You cannot enforce “team X only edits namespace Y” with permissions alone — permissions are project-wide — but the namespace boundary makes the hand-off obvious and keeps imports/exports clean.

  1. Open the project and go to the namespace selector on the Translations page
  2. Click Add Namespace
  3. Name it in lowercase, short, hyphen-separated if needed (user-settings, not UserSettings)
  4. Optionally add a description

You can rename and delete namespaces from the same place.

The default namespace cannot be deleted — if you want it renamed in URLs, create a new namespace, move keys into it, and stop using default.

Select keys in the Translations page → Move namespace → pick the target. Values, history, and comments move with them. If a key name collides with an existing key in the target namespace, the move fails and tells you which key to rename first.

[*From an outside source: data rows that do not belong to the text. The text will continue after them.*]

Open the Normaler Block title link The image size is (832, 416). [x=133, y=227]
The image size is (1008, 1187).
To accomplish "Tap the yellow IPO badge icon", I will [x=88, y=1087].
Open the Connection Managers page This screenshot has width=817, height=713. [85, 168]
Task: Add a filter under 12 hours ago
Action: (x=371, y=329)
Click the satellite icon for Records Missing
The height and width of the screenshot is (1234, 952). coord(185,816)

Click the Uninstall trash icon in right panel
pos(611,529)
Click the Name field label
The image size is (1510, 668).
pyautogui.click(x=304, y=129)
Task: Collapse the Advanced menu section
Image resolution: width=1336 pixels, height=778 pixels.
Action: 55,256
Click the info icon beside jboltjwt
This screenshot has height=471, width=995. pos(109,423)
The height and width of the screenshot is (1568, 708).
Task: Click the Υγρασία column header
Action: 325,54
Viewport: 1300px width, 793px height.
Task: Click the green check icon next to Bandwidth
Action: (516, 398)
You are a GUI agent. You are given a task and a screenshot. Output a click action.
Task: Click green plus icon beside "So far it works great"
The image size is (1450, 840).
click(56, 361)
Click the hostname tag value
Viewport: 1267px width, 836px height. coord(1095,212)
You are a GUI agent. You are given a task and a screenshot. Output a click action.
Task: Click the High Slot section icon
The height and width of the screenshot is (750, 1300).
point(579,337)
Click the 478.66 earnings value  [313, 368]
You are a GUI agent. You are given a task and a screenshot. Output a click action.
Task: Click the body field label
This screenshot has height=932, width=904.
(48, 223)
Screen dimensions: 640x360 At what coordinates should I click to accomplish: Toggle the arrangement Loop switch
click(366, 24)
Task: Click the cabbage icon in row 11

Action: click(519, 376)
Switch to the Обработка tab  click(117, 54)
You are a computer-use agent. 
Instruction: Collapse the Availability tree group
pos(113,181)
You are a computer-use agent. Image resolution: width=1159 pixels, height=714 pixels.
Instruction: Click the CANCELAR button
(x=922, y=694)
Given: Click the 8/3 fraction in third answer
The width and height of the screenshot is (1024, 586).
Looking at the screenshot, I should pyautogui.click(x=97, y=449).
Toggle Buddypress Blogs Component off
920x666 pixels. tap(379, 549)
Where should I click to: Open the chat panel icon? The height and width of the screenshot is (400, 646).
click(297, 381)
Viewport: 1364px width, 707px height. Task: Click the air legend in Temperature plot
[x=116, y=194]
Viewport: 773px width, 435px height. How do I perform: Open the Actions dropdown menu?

  • Start at one, split when it hurts. Don’t design namespaces upfront.
  • Keep a common namespace for strings that appear everywhere — it’s the one every page loads.
  • Aim for 3–15 namespaces. Hundreds of namespaces recreates the problem you tried to solve.
  • Use stable, URL-safe names. They end up in CDN URLs and build pipelines — renaming is cheap but breaks consumers until they redeploy.
  • Keys are unique per namespace; the same key name can legitimately exist in multiple namespaces.
  • Permissions are not namespace-scoped — for strict editorial boundaries, split into separate projects.

Check that the consumer is loading the new namespace. Build-time pulls need a republish; runtime loaders need their namespace list updated.

They are in different namespaces. Use the namespace column in the Translations page to tell them apart.